→ Consignes:
1 - Relevez chaque ligne des enregistrements où figure le mot "menu". Tenez compte de la casse.
2 - Prolongez le récit de l'arrivée à Dar'a au-delà de sa dernière phrase.

→ Extrait du document:
◆ ◆ ◆ ◆ ◆ ◆ ◆

Nous arrivons à Dar'a au crépuscule. C'est une ville moderne tracée à l'équerre, avec de grandes perspectives de verdure et de jeux d'eau. Elle nous semble d'autant plus grande que nous la parcourons de nuit. L'obscurité agrandit toutes choses. Même la statue du président défunt nous semble gigantesque. Peut-être Dar'a doit-elle sa naissance, ou au moins sa croissance au passage de la ligne de chemin de fer qui relie Alep et Damas à Amman et Aqaba en ignorant les grandes cités historiques du Hauran que notre propre itinéraire ignore. Tant pis, nous ferons comme les pèlerins du moyen âge pour La Mecque qui évitaient ces villes abandonnées aux brigands depuis qu'elles ne servaient plus de rempart à Damas contre les croisés : Nous ne verrons ni le théâtre romain de Bosra, ni les musées de Souweida et de Shahbah avec leurs merveilleuses mosaïques, non plus que les ruines des très anciennes basiliques byzantines de Qanawat d'où on jouit, paraît-il, d'une vue extraordinaire sur le mont Hermon.

◆ ◆ ◆ ◆ ◆ ◆ ◆

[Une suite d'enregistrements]
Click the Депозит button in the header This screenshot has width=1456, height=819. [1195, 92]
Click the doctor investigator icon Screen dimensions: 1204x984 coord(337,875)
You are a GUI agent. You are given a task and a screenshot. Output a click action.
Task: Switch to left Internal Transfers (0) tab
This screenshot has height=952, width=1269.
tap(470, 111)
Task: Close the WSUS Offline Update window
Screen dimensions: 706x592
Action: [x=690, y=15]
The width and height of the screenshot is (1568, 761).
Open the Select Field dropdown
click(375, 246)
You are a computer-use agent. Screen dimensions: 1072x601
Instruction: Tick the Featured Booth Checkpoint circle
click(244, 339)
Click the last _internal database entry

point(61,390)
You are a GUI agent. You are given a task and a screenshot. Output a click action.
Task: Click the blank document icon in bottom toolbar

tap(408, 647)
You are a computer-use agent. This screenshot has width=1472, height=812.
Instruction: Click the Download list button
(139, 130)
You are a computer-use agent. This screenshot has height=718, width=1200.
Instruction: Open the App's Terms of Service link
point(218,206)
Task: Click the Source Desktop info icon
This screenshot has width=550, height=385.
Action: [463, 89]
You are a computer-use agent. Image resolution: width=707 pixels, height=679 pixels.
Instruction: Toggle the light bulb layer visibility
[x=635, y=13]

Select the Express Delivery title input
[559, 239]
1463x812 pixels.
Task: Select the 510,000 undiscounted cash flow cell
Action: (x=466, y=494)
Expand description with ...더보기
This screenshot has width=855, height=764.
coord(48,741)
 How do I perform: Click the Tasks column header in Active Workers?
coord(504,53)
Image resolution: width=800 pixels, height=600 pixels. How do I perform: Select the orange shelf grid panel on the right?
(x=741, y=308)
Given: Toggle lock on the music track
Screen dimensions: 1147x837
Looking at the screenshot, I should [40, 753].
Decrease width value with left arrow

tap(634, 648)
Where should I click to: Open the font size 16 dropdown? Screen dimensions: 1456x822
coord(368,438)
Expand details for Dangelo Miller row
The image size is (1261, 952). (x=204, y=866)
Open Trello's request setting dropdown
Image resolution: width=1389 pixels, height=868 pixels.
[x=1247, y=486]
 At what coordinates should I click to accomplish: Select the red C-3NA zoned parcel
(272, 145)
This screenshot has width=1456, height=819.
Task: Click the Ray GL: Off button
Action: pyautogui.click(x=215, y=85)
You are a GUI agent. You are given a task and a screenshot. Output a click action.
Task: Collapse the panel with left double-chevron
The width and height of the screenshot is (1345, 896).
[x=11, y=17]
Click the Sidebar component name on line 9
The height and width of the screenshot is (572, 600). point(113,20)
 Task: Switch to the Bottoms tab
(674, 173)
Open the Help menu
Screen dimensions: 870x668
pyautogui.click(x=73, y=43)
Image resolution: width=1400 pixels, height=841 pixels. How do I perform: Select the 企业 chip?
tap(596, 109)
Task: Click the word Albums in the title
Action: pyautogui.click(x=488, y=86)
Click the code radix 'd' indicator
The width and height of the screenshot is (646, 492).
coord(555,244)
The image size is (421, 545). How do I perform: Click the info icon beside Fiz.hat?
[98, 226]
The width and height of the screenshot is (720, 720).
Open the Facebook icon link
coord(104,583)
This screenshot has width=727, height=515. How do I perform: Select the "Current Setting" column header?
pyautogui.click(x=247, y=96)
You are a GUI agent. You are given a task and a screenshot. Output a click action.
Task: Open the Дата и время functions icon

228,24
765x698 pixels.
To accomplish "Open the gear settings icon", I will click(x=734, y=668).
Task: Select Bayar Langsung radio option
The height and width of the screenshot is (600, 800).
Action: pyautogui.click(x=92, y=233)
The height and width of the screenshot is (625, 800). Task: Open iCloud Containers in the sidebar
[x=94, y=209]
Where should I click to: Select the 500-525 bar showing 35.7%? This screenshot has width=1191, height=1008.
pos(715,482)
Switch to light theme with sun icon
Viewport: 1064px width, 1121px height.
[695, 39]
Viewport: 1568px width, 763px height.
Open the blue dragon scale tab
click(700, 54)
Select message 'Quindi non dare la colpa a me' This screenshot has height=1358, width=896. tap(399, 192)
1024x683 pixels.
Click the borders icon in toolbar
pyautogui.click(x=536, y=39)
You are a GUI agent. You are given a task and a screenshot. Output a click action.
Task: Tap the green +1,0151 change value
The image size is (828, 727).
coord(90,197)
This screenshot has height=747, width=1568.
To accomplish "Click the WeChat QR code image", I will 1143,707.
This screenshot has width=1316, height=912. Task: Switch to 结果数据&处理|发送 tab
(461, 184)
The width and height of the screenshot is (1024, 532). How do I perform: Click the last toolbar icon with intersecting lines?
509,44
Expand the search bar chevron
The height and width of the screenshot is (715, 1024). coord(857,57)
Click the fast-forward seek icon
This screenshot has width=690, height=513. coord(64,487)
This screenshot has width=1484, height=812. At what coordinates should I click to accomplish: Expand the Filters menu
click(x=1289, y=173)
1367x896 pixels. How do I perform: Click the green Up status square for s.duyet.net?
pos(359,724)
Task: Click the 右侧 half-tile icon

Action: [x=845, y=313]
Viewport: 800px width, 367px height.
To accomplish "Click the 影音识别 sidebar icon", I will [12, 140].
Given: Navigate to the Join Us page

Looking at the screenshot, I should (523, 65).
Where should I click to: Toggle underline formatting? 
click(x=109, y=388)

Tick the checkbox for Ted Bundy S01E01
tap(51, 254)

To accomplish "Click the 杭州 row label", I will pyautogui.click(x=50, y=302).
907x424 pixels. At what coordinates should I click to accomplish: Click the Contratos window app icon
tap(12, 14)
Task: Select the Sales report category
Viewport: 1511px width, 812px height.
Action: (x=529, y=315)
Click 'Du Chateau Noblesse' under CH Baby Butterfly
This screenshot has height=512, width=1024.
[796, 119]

◆ ◆ ◆ ◆ ◆ ◆ ◆

→ Réponses:
1 -
Open the Help menu
This screenshot has width=1484, height=812. At what coordinates should I click to accomplish: Expand the Filters menu

2 -
Au restaurant, je souhaite manger un bon plat de riz pour apaiser ma tempête intestinale, mais personne ne me comprend quand je demande :
− Arouz, men fadlik (du riz, s'il vous plaît).
Une foule de plats vient encombrer notre table ... Aucun ne contient le moindre grain de riz.
C'est grâce à l'aide d'un ingénieur de la compagnie des eaux d'Alep que j'arrive à me faire comprendre. Il fallait simplement demander du 'riz. Patrick se moque gentiment de moi ... pourtant, les trois consonnes de la racine ("explosion glottale", "r" et "z") étaient bien là, mais je m'enlise dans de mauvaises explications.
L'ingénieur des eaux reste à notre table. Quand on lui dit que nous allons en pèlerinage à Jérusalem, il nous parle avec solennité de sa propre religion et veut faire de nous des prosélytes.
− Good bye. I hope you become good muslims, nous dit-il quand on se quitte.